● **THE TASK**
Repeat the entries beneath in their entirety, precisely as given.

Saved entries:
--
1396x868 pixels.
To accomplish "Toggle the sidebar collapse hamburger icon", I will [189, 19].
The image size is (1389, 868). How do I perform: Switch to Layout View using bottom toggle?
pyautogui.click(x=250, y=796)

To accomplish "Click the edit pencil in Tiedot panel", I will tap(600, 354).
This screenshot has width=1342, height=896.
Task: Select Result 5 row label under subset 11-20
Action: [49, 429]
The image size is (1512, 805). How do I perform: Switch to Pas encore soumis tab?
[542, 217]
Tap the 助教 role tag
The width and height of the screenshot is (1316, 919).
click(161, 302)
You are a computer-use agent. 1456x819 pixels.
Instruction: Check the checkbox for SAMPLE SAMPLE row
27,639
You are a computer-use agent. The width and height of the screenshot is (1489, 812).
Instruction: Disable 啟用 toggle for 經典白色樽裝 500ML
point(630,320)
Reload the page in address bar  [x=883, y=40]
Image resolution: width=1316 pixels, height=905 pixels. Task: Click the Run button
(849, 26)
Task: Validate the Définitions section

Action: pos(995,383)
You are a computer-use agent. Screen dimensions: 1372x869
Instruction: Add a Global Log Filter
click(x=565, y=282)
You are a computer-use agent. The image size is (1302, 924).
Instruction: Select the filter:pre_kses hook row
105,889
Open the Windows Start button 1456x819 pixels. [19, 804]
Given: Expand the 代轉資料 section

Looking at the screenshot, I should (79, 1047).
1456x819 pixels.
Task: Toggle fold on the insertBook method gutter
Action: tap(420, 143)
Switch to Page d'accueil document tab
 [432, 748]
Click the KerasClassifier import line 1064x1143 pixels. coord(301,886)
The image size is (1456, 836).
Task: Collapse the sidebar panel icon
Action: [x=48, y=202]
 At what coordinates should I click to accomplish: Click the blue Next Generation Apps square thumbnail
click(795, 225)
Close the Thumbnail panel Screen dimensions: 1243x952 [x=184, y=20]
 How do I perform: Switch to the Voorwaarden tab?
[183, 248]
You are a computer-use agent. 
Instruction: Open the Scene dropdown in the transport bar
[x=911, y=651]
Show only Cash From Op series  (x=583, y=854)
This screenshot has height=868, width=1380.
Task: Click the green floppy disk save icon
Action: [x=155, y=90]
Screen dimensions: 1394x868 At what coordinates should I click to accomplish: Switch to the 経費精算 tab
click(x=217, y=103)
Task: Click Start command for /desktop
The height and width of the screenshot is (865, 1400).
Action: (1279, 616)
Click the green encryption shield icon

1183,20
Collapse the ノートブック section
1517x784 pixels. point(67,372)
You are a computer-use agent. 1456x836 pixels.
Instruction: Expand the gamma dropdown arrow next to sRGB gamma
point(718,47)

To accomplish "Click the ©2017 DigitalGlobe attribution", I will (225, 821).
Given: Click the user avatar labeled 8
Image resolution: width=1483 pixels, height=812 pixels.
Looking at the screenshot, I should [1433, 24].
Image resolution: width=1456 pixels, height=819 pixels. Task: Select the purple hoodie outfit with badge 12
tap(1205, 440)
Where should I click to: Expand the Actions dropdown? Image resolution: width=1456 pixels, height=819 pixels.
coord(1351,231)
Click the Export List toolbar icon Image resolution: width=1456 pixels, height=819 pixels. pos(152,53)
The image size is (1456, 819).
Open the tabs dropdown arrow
--
● **OUTPUT FOR THIS TASK**
1396x868 pixels.
To accomplish "Toggle the sidebar collapse hamburger icon", I will [189, 19].
The image size is (1389, 868). How do I perform: Switch to Layout View using bottom toggle?
pyautogui.click(x=250, y=796)

To accomplish "Click the edit pencil in Tiedot panel", I will tap(600, 354).
This screenshot has width=1342, height=896.
Task: Select Result 5 row label under subset 11-20
Action: [49, 429]
The image size is (1512, 805). How do I perform: Switch to Pas encore soumis tab?
[542, 217]
Tap the 助教 role tag
The width and height of the screenshot is (1316, 919).
click(161, 302)
You are a computer-use agent. 1456x819 pixels.
Instruction: Check the checkbox for SAMPLE SAMPLE row
27,639
You are a computer-use agent. The width and height of the screenshot is (1489, 812).
Instruction: Disable 啟用 toggle for 經典白色樽裝 500ML
point(630,320)
Reload the page in address bar  [x=883, y=40]
Image resolution: width=1316 pixels, height=905 pixels. Task: Click the Run button
(849, 26)
Task: Validate the Définitions section

Action: pos(995,383)
You are a computer-use agent. Screen dimensions: 1372x869
Instruction: Add a Global Log Filter
click(x=565, y=282)
You are a computer-use agent. The image size is (1302, 924).
Instruction: Select the filter:pre_kses hook row
105,889
Open the Windows Start button 1456x819 pixels. [19, 804]
Given: Expand the 代轉資料 section

Looking at the screenshot, I should (79, 1047).
1456x819 pixels.
Task: Toggle fold on the insertBook method gutter
Action: tap(420, 143)
Switch to Page d'accueil document tab
 [432, 748]
Click the KerasClassifier import line 1064x1143 pixels. coord(301,886)
The image size is (1456, 836).
Task: Collapse the sidebar panel icon
Action: [x=48, y=202]
 At what coordinates should I click to accomplish: Click the blue Next Generation Apps square thumbnail
click(795, 225)
Close the Thumbnail panel Screen dimensions: 1243x952 [x=184, y=20]
 How do I perform: Switch to the Voorwaarden tab?
[183, 248]
You are a computer-use agent. 
Instruction: Open the Scene dropdown in the transport bar
[x=911, y=651]
Show only Cash From Op series  (x=583, y=854)
This screenshot has height=868, width=1380.
Task: Click the green floppy disk save icon
Action: [x=155, y=90]
Screen dimensions: 1394x868 At what coordinates should I click to accomplish: Switch to the 経費精算 tab
click(x=217, y=103)
Task: Click Start command for /desktop
The height and width of the screenshot is (865, 1400).
Action: (1279, 616)
Click the green encryption shield icon

1183,20
Collapse the ノートブック section
1517x784 pixels. point(67,372)
You are a computer-use agent. 1456x836 pixels.
Instruction: Expand the gamma dropdown arrow next to sRGB gamma
point(718,47)

To accomplish "Click the ©2017 DigitalGlobe attribution", I will (225, 821).
Given: Click the user avatar labeled 8
Image resolution: width=1483 pixels, height=812 pixels.
Looking at the screenshot, I should [1433, 24].
Image resolution: width=1456 pixels, height=819 pixels. Task: Select the purple hoodie outfit with badge 12
tap(1205, 440)
Where should I click to: Expand the Actions dropdown? Image resolution: width=1456 pixels, height=819 pixels.
coord(1351,231)
Click the Export List toolbar icon Image resolution: width=1456 pixels, height=819 pixels. pos(152,53)
The image size is (1456, 819).
Open the tabs dropdown arrow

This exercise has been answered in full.